TASK: From the first line to the last, give the records again exactly.

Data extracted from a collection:
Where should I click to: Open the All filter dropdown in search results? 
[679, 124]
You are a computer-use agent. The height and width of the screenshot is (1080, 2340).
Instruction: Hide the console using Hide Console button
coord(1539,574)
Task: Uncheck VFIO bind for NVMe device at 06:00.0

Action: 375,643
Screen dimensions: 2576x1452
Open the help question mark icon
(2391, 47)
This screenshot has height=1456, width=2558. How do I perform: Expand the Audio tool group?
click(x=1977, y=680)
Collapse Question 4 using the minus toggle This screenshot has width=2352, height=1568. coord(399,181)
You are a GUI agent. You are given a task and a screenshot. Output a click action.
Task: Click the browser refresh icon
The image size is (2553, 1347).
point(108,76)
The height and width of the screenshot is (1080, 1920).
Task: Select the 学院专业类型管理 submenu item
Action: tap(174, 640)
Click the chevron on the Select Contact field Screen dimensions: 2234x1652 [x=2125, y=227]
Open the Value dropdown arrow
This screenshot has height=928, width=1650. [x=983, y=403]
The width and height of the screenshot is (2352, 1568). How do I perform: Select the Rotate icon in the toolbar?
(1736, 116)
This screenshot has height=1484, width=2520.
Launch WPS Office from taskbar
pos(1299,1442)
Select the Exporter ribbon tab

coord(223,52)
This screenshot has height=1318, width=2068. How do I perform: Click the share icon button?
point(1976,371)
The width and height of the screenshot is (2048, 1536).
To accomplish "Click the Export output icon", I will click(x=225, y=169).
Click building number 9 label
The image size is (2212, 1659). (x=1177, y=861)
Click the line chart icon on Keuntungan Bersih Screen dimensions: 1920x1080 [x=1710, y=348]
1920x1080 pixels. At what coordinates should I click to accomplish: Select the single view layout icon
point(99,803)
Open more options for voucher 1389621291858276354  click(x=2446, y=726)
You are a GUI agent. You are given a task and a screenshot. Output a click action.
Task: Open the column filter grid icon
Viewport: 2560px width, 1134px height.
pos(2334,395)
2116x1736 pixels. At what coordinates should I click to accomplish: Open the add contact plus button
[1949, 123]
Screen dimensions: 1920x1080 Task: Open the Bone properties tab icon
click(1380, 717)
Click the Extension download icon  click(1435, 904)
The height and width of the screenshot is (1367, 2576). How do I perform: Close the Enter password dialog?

EXERCISE OUTPUT:
Where should I click to: Open the All filter dropdown in search results? 
[679, 124]
You are a computer-use agent. The height and width of the screenshot is (1080, 2340).
Instruction: Hide the console using Hide Console button
coord(1539,574)
Task: Uncheck VFIO bind for NVMe device at 06:00.0

Action: 375,643
Screen dimensions: 2576x1452
Open the help question mark icon
(2391, 47)
This screenshot has height=1456, width=2558. How do I perform: Expand the Audio tool group?
click(x=1977, y=680)
Collapse Question 4 using the minus toggle This screenshot has width=2352, height=1568. coord(399,181)
You are a GUI agent. You are given a task and a screenshot. Output a click action.
Task: Click the browser refresh icon
The image size is (2553, 1347).
point(108,76)
The height and width of the screenshot is (1080, 1920).
Task: Select the 学院专业类型管理 submenu item
Action: tap(174, 640)
Click the chevron on the Select Contact field Screen dimensions: 2234x1652 [x=2125, y=227]
Open the Value dropdown arrow
This screenshot has height=928, width=1650. [x=983, y=403]
The width and height of the screenshot is (2352, 1568). How do I perform: Select the Rotate icon in the toolbar?
(1736, 116)
This screenshot has height=1484, width=2520.
Launch WPS Office from taskbar
pos(1299,1442)
Select the Exporter ribbon tab

coord(223,52)
This screenshot has height=1318, width=2068. How do I perform: Click the share icon button?
point(1976,371)
The width and height of the screenshot is (2048, 1536).
To accomplish "Click the Export output icon", I will click(x=225, y=169).
Click building number 9 label
The image size is (2212, 1659). (x=1177, y=861)
Click the line chart icon on Keuntungan Bersih Screen dimensions: 1920x1080 [x=1710, y=348]
1920x1080 pixels. At what coordinates should I click to accomplish: Select the single view layout icon
point(99,803)
Open more options for voucher 1389621291858276354  click(x=2446, y=726)
You are a GUI agent. You are given a task and a screenshot. Output a click action.
Task: Open the column filter grid icon
Viewport: 2560px width, 1134px height.
pos(2334,395)
2116x1736 pixels. At what coordinates should I click to accomplish: Open the add contact plus button
[1949, 123]
Screen dimensions: 1920x1080 Task: Open the Bone properties tab icon
click(1380, 717)
Click the Extension download icon  click(1435, 904)
The height and width of the screenshot is (1367, 2576). How do I perform: Close the Enter password dialog?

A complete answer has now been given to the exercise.